Sorma haberimi dönen akşamcılara,
Şu an sarhoşum,
Sızmışım bir köşede,
Tut ki ayyaşım,
Dilimde yine eski günlerimizden kalma eski bir şarkı,
Bağışla beni,
Yüreğimin ağlarını söküyorum,
Ve daha yeni yeni kendimle tanışıyorum.
Duvarlarına meyhanenin, 
Şişelerine şarabımın,
Seni ve gözlerini anlatıyorum.
Köhne bir meyhanesinde Diyarbekirin,
Kadeh kadeh seni içiyorum.

Aramasın gözlerin beni boş sokaklarda,
Can çekişirken yokluğunun çukurunda,
Oysa tüm benliğimle tutkundum sana,
Tutkundum sana,
Şimdi sen yoksun ya,
Gecelerim anlamsız,
Günüm güneşsiz.
Kaç sonbahar eskidi ardından bilir misin?
Saymadım, sayamadım.
Ben sensiz bir türlü kendime gelemedim ki.

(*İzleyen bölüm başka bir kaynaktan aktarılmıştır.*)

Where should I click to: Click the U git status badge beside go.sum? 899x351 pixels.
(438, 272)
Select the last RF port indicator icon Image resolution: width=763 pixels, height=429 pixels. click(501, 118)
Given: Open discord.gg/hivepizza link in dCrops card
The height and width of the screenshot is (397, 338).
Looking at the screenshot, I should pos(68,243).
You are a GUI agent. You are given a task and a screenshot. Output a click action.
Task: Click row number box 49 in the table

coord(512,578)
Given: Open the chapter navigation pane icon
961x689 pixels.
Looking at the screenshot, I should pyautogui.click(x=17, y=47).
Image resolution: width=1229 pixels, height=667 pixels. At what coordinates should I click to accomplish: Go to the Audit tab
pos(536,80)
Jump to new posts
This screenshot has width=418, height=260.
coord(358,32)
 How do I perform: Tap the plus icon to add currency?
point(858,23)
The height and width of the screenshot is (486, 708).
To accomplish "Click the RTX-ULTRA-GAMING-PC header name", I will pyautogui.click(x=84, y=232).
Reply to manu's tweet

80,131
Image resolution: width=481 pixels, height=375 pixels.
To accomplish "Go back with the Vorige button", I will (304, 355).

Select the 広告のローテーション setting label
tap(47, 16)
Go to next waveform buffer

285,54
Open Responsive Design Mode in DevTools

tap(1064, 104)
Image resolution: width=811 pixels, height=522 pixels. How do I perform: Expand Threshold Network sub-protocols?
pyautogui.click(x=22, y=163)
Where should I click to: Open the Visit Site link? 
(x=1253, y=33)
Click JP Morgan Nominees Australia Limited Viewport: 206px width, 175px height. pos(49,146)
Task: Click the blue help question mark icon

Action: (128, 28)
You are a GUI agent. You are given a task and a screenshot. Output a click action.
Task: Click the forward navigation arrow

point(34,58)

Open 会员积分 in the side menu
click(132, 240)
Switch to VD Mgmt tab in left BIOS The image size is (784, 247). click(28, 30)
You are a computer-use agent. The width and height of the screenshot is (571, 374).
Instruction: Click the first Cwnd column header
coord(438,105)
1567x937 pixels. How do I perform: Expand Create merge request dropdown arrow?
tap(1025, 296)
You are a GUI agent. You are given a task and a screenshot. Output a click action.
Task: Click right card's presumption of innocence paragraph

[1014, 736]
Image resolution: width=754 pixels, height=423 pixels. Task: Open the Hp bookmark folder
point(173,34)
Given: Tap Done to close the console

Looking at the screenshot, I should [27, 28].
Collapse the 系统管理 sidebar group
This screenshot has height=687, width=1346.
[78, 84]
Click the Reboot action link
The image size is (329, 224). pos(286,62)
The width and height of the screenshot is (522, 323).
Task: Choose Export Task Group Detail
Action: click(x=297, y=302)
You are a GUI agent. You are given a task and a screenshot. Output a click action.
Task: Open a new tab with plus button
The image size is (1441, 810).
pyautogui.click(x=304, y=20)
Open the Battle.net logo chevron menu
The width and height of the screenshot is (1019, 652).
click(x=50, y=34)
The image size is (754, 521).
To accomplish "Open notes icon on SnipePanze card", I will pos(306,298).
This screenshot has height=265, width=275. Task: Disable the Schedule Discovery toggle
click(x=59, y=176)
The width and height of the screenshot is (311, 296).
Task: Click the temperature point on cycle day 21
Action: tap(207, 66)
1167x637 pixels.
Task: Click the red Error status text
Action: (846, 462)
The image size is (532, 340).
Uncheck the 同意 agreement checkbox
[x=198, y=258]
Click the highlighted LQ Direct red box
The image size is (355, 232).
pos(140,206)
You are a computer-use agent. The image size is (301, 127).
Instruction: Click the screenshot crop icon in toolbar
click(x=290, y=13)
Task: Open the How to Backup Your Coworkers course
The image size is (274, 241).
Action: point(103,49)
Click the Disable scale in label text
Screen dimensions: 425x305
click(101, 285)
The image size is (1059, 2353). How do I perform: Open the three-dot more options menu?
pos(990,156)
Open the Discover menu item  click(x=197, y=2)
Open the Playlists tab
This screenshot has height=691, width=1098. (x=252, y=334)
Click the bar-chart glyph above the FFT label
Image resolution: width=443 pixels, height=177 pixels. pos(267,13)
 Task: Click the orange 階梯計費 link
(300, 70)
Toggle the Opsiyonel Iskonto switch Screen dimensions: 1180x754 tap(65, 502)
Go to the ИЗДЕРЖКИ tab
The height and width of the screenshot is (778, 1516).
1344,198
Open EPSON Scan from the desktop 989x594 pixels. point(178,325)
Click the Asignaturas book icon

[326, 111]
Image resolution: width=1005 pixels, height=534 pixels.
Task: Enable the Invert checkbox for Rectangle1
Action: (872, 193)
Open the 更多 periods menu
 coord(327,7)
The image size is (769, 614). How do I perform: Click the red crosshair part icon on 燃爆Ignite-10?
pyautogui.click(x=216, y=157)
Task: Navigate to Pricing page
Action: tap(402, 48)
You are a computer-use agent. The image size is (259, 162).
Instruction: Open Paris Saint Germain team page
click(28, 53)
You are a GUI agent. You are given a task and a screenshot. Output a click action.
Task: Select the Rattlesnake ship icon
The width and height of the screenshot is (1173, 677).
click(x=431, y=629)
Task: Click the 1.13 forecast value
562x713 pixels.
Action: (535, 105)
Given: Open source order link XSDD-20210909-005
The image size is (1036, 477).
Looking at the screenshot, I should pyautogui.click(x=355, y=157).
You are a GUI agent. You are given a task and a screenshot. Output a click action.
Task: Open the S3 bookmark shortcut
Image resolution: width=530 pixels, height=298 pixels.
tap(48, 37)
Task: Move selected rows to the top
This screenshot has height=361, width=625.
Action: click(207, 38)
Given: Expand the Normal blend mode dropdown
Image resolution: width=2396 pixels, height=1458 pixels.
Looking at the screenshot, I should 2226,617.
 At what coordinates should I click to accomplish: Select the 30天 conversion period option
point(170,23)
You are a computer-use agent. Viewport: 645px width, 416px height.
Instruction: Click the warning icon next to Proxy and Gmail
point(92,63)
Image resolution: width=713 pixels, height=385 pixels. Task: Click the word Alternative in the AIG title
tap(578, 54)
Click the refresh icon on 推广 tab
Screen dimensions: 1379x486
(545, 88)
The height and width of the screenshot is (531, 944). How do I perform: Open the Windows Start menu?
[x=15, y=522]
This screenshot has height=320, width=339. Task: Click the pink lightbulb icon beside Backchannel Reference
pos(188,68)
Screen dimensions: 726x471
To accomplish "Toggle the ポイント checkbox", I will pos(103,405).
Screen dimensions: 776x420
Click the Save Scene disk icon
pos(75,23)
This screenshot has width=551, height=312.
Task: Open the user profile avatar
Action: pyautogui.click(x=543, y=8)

Şimdi ben yıkılmışlığımın,
Terkedilmişliğimin,
Hepsinden acısı unutulmuşluğumun yıldönümüne,
Kadehimi kaldırıyorum.
Köhne bir meyhanesinde Diyarbekirin.
Sadece seni düşünüyorum.
Yıkık bir meyhanesinde Diyarbekirin,
Ve gidişine, ve gidişine,
Şerefe diyorum, şerefe, şerefe diyorum.